ウルドゥー語
ウルドゥー語は、南アジアのイスラーム文化を背景に発達した言語であり、現在はパキスタンの国語であるとともに、インドの公用語の一つにも位置づけられている。言語系統としてはインド=ヨーロッパ語族インド=イラン語派に属し、文法や語彙の基層は北インドのヒンドゥスターニー方言に求められるが、上層語としてペルシア語やアラビア語、さらにはトルコ系諸語の影響を受けて独自の語彙と文体を形成してきた。近代以降は、民族意識や宗教アイデンティティと結びつきながら、文学・宗教・政治の場で重要な役割を果たしている。
成立と歴史的背景
ウルドゥー語の起源は、デリー・スルタン朝からムガル帝国期にかけて、北インド一帯に多様な民族・言語集団が集住した宮廷や軍営の場にさかのぼる。トルコ系・イラン系の支配者層が宮廷語としてペルシア語を用いる一方、兵士や商人、都市住民の日常会話ではインド系諸語が話されており、その接触の中で共通語としてのヒンドゥスターニーが形成された。
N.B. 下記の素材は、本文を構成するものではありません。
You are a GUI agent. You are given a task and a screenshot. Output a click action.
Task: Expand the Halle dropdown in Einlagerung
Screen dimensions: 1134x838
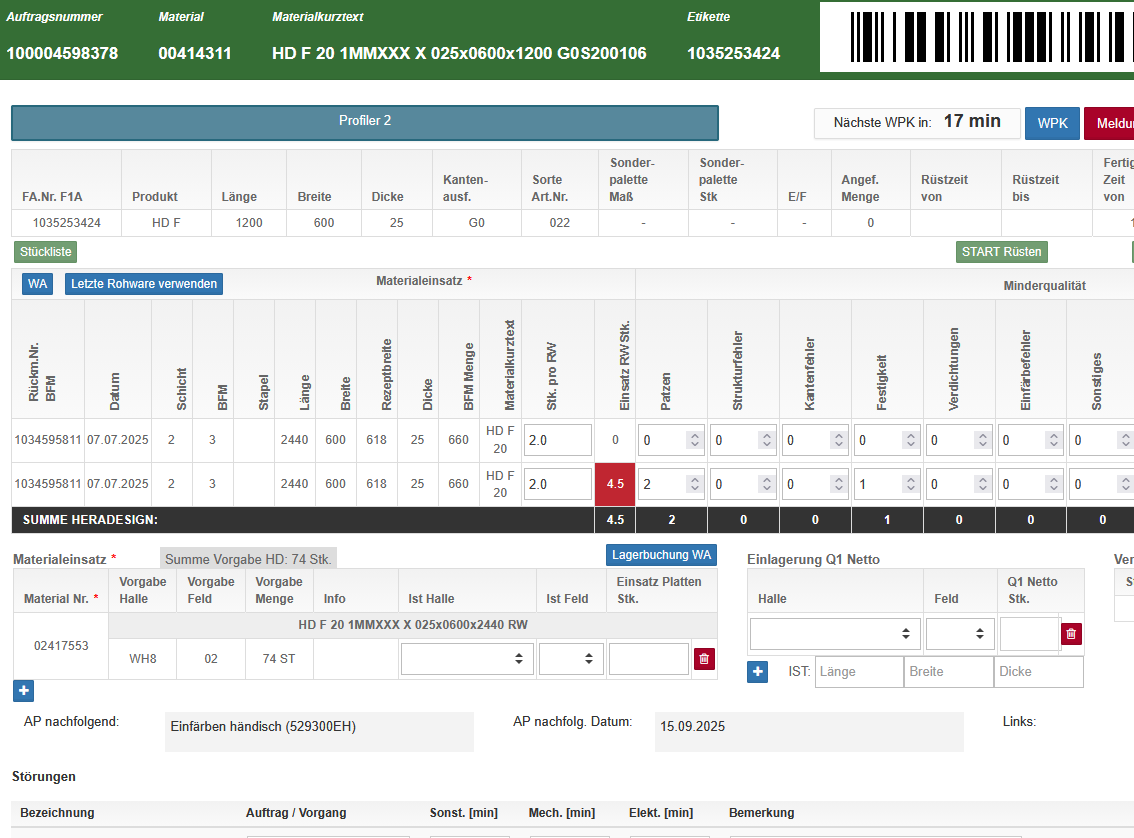coord(834,634)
そのうちイスラーム教徒の共同体で用いられ、ペルシア風の語彙と文語表現を多く取り入れた変種が、のちにウルドゥー語と呼ばれるようになったのである。
ヒンディー語との関係
ウルドゥー語とHindi(ヒンディー語)は、音韻体系や基本語彙、日常会話の文法においてきわめて近く、口頭での会話レベルでは相互理解が可能なことが多い。両者は本来、同じヒンドゥスターニーを基盤とする方言連続体の中に位置づけられ、19世紀までは明確に区別されていなかった。しかし近代以降、イスラム教を信仰する人々の言語としてウルドゥー語が、ヒンドゥー教徒の言語としてヒンディー語が、それぞれ宗教的・民族的象徴を帯びるようになり、語彙選択や表記体系の差が政治的・文化的対立とも結びついて強調されるようになった。
文字と表記体系
ウルドゥー語は、アラビア文字にペルシア語で用いられる記号を加え、さらにインド系音素を表記するための文字を補った独自のナスタアリーク体で書き表される。右から左へと書く点は、アラビア語やペルシア語と共通であるが、語頭・語中・語末での字形変化や合字の多用など、視覚的に流麗な書風を特徴とする。一方、ヒンディー語はデーヴァナーガリー文字を用いて左から右へ書かれ、表記法の違いは両言語の分化を象徴する重要な要素となっている。
文学と宗教文化
ウルドゥー語は、ガザルやナズムといった抒情詩を中心に豊かな文学伝統を育んできた。ムガル期以降、宮廷や都市のサロンでは、イスラム教神秘主義の思想を反映した詩作が盛んに行われ、恋愛や神への献身、社会批判など多様な主題が洗練された比喩表現で歌われた。また、説教・講話・宗教劇などの口承文化においてもウルドゥー語は広く用いられ、ウラマーや詩人たちは、民衆に教義や歴史を伝えるための有力な媒体としてこの言語を活用した。
現代社会におけるウルドゥー語
現代のパキスタンでは、ウルドゥー語は国語として行政・教育・メディアで重要な地位を占めるが、実際の母語話者は人口の一部に限られ、多民族国家の共通語として機能している。インドにおいても、ウルドゥー語は少数派言語とはいえ、新聞・映画・テレビドラマやポピュラー音楽などで一定の存在感を維持している。ボリウッド映画の歌曲や台詞には、英語やヒンディー語と混じり合いながらウルドゥー語由来の語彙が頻繁に登場し、都市文化の中で洗練された表現として好まれている。
多言語状況と社会的位置づけ
南アジアは多言語地域であり、ウルドゥー語もまたその一角を占める言語として、地域や階層によって異なる役割を担っている。地方の日常生活ではパンジャービーなどの地域言語が主に用いられる一方、教育・文学・宗教儀礼においてウルドゥー語が権威ある言語として位置づけられる場合も多い。このような状況は、ウルドゥー語が単なるコミュニケーション手段にとどまらず、イスラーム的教養や歴史的伝統を体現する象徴資本として機能していることを示している。